BEGIN
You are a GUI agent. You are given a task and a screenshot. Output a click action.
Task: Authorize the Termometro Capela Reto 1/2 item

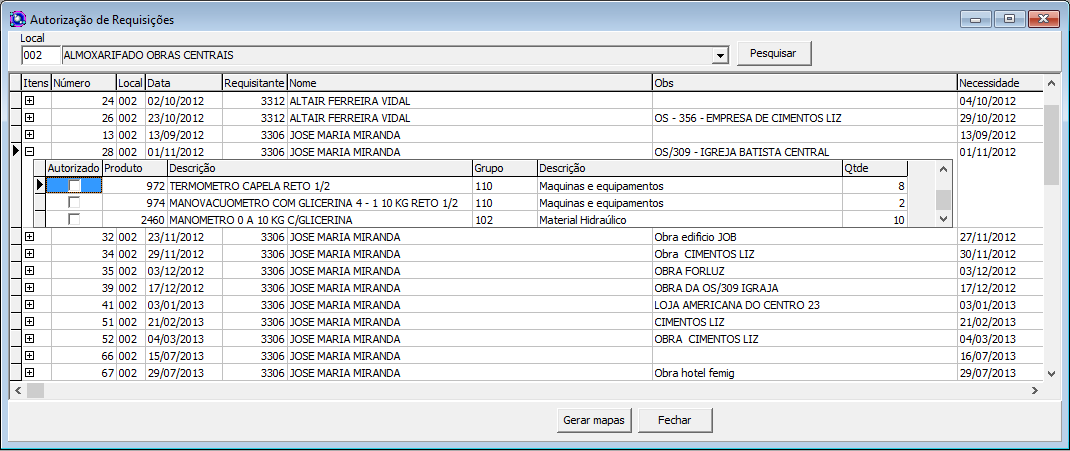[x=74, y=186]
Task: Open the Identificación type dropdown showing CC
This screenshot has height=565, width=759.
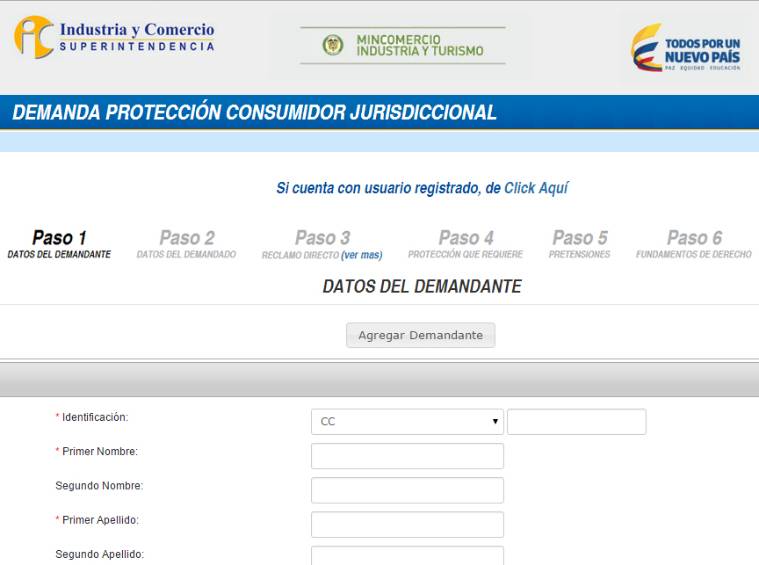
END
__Exercise objective__: Apart from the images, print all the material above exactly as given.

__Exercise answer__:
You are a GUI agent. You are given a task and a screenshot. Output a click action.
Task: Authorize the Termometro Capela Reto 1/2 item

[x=74, y=186]
Task: Open the Identificación type dropdown showing CC
This screenshot has height=565, width=759.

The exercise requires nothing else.